### THE DATA
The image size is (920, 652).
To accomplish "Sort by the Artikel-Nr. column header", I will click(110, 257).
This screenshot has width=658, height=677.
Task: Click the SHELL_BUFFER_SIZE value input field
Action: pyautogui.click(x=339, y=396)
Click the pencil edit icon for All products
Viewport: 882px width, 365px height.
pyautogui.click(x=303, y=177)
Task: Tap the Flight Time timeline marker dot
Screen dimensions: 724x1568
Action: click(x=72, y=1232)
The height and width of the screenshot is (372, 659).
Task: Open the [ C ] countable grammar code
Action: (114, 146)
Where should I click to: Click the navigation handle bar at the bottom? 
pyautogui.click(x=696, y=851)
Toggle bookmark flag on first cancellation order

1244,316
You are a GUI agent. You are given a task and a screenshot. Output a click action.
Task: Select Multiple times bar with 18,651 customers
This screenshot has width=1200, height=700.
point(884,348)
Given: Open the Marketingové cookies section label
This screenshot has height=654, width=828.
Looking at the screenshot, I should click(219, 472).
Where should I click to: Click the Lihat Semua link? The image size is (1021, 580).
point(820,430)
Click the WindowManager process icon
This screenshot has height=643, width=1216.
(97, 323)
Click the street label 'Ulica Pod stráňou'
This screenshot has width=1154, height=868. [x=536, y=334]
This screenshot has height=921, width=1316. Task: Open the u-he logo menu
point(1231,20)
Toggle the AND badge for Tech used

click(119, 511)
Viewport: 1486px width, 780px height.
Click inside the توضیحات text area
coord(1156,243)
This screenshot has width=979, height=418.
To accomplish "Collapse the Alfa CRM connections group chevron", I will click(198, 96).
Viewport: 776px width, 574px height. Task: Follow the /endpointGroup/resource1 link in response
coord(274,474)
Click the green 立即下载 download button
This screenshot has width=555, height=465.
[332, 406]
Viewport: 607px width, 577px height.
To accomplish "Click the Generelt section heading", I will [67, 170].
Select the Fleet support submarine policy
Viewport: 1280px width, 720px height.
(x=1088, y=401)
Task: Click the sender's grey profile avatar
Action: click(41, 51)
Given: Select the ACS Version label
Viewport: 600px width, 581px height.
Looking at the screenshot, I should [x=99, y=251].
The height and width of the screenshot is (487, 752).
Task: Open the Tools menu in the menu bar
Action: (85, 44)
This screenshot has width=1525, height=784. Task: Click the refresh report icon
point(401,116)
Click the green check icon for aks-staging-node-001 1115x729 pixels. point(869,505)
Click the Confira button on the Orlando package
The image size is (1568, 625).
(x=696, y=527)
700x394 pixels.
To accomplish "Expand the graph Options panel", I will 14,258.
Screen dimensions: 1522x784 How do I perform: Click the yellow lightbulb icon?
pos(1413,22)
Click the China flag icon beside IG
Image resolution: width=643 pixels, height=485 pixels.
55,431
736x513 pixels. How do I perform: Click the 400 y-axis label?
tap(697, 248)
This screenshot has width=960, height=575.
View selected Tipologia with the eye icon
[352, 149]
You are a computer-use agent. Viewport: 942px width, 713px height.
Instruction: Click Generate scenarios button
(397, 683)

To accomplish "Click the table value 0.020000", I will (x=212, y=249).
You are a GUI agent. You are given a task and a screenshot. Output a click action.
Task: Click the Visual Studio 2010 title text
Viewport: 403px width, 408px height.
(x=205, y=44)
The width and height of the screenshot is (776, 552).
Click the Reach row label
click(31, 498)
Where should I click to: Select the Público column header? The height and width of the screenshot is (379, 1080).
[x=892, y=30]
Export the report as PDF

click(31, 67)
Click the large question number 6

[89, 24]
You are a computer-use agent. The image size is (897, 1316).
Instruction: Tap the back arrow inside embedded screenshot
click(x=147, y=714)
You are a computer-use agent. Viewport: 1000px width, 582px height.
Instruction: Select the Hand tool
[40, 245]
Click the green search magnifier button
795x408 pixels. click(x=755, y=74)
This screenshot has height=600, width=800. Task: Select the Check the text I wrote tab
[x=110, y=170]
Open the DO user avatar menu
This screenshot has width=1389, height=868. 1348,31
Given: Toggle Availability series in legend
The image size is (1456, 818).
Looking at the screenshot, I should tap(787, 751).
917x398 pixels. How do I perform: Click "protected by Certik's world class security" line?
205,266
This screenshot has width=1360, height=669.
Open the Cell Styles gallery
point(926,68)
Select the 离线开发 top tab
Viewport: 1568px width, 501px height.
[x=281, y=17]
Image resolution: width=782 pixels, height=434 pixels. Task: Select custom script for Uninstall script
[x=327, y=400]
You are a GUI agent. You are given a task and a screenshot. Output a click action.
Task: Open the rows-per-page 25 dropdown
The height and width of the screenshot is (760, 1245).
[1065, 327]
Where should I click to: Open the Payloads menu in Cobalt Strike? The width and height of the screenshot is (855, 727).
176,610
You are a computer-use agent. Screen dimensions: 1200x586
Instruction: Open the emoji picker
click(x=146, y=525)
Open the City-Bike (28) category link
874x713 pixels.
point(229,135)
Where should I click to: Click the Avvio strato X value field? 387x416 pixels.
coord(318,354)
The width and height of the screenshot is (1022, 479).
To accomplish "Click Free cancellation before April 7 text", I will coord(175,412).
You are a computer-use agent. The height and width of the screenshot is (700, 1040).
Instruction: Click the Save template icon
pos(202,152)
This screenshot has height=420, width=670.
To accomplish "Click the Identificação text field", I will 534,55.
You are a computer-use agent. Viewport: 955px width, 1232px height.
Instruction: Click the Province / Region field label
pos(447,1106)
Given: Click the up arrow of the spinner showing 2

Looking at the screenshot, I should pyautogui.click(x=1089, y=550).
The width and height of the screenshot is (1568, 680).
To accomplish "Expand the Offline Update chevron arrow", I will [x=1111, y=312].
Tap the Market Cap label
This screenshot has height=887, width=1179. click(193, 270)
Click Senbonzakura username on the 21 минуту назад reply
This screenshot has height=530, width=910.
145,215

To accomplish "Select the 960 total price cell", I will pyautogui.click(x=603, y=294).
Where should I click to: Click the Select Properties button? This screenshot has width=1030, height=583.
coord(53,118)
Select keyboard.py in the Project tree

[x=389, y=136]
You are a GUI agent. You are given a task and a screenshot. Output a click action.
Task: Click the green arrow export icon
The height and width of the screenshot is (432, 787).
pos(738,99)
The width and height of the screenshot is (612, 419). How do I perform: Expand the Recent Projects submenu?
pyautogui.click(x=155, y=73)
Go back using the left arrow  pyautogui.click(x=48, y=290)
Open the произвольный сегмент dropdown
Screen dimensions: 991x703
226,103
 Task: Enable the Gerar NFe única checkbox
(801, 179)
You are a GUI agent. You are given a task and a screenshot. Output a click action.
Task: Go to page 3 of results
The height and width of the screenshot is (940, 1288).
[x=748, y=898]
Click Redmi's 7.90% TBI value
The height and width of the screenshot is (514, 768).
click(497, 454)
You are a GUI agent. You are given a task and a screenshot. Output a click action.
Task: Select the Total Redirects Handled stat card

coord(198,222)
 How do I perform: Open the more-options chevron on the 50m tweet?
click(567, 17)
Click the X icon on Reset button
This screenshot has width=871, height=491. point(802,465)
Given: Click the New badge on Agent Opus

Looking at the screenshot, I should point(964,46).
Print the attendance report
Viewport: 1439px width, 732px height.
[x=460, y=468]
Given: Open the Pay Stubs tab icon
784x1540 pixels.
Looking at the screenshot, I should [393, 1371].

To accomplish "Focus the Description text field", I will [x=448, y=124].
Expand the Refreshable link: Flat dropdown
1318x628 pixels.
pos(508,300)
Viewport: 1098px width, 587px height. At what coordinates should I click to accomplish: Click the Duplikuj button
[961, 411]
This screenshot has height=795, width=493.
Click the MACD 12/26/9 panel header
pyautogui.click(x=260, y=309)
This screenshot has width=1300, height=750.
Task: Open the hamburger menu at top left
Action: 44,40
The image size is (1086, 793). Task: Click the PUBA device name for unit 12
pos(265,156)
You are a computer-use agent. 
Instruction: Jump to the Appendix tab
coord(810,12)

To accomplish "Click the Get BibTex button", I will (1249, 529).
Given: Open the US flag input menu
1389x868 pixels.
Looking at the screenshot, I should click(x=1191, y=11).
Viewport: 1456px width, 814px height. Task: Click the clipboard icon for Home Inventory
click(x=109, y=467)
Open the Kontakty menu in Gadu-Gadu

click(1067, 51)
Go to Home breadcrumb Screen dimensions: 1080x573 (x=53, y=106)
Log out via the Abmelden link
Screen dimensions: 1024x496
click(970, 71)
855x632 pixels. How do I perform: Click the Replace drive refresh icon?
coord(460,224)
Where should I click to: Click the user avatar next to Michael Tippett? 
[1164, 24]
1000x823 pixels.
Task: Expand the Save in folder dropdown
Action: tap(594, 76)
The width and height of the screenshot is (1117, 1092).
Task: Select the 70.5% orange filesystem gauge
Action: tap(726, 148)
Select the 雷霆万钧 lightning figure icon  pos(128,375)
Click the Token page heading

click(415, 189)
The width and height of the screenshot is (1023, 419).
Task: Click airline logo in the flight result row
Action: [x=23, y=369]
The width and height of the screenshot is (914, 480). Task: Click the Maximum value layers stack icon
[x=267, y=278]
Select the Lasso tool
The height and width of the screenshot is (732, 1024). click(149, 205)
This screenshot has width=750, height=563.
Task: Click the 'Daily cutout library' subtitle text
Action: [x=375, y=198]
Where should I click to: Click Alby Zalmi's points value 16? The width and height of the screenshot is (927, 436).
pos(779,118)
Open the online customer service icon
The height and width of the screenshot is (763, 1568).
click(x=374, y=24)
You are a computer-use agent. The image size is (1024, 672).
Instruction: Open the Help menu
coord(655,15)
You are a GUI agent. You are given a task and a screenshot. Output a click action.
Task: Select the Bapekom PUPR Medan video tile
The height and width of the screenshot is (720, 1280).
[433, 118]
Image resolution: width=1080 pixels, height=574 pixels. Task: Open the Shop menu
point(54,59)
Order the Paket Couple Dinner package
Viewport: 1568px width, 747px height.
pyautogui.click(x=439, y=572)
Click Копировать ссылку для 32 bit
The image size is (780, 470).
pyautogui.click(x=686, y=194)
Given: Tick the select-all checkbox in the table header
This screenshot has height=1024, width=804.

### EXERCISE DIRECTIONS
Begin at the line above that has "This screenshot has width=960, height=575." and stop after the line that has "Task: Click the Visual Studio 2010 title text", copying each line exactly and adding nothing else.

### REPLY
This screenshot has width=960, height=575.
View selected Tipologia with the eye icon
[352, 149]
You are a computer-use agent. Viewport: 942px width, 713px height.
Instruction: Click Generate scenarios button
(397, 683)

To accomplish "Click the table value 0.020000", I will (x=212, y=249).
You are a GUI agent. You are given a task and a screenshot. Output a click action.
Task: Click the Visual Studio 2010 title text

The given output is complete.